* [EXERCISE PROMPT] Reproduce the records below word for word, leaving out the pictures.

Source records

★ ★ ★ ★ ★ ★ ★

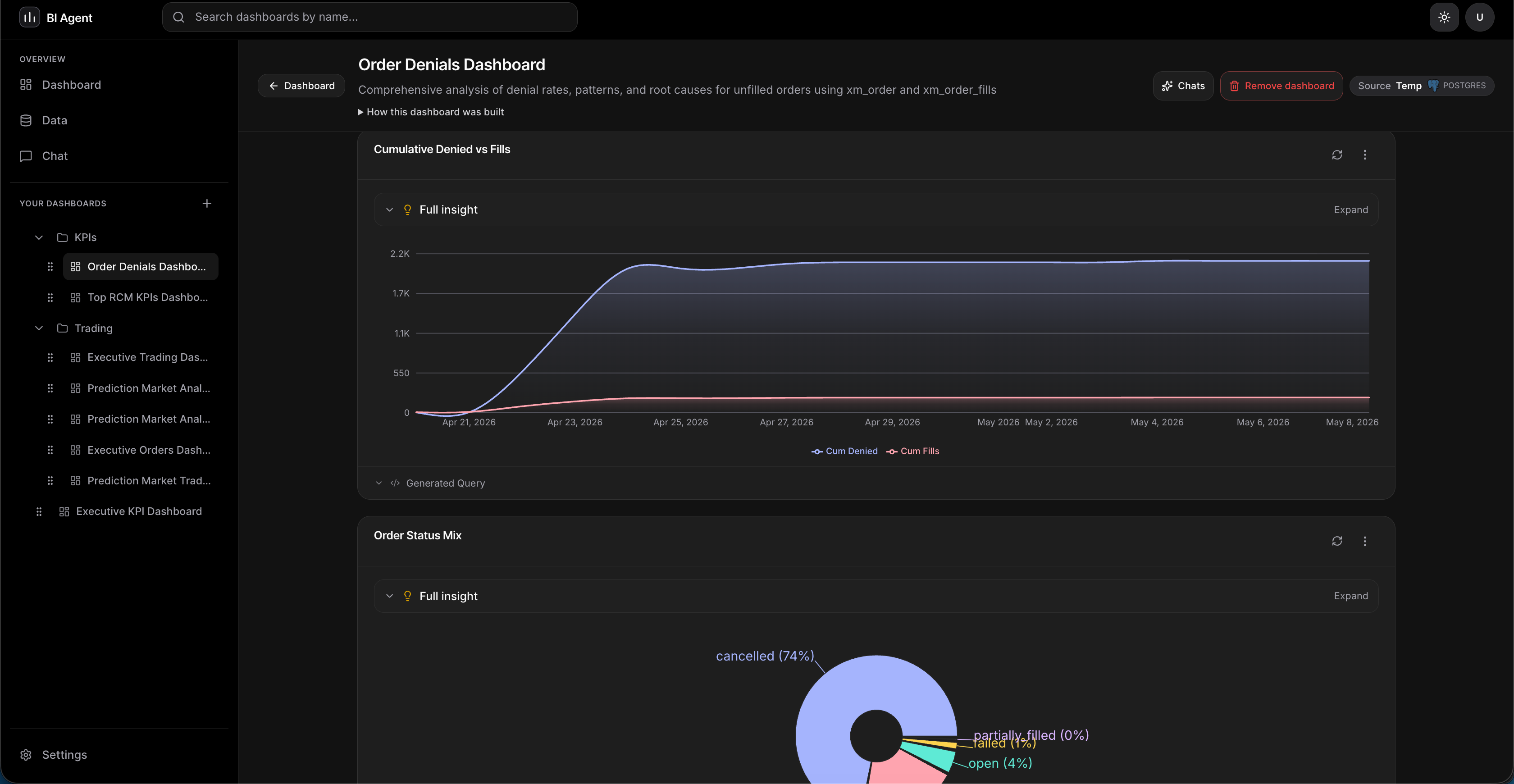Screen dimensions: 1514x784
Task: Open more options for Order Status Mix
Action: pyautogui.click(x=1365, y=541)
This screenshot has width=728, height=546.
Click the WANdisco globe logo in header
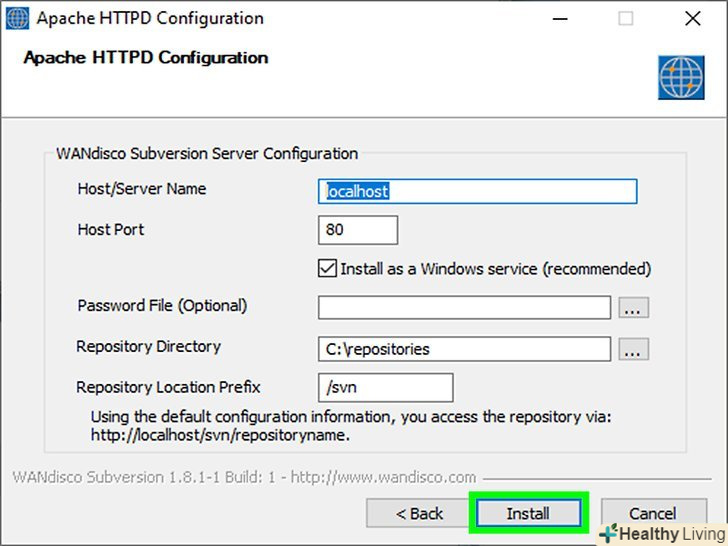(x=681, y=77)
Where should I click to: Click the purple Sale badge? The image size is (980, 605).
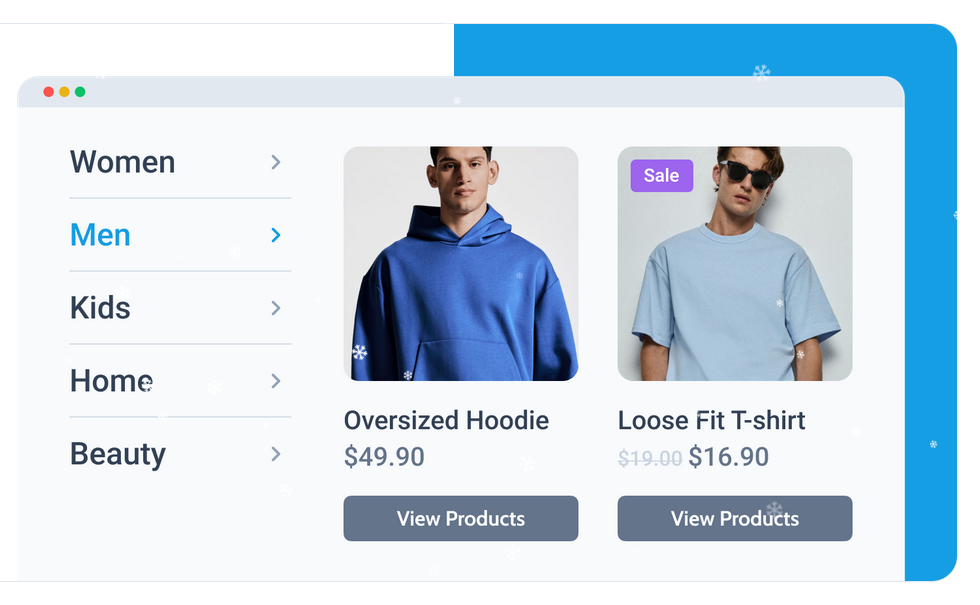pyautogui.click(x=661, y=176)
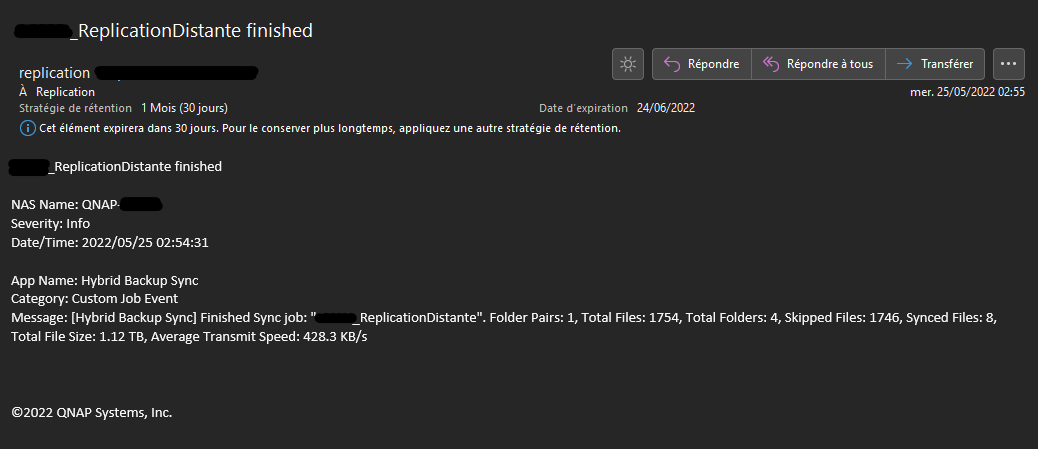Open the more actions ellipsis menu
This screenshot has height=449, width=1038.
click(1008, 64)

★ ★ ★ ★ ★ ★ ★

* [WRITTEN RESPONSE]
Screen dimensions: 1514x784
Task: Open more options for Order Status Mix
Action: pyautogui.click(x=1365, y=541)
This screenshot has width=728, height=546.
Click the WANdisco globe logo in header
(x=681, y=77)
Where should I click to: Click the purple Sale badge? The image size is (980, 605).
pyautogui.click(x=661, y=176)
Open the more actions ellipsis menu
This screenshot has height=449, width=1038.
click(1008, 64)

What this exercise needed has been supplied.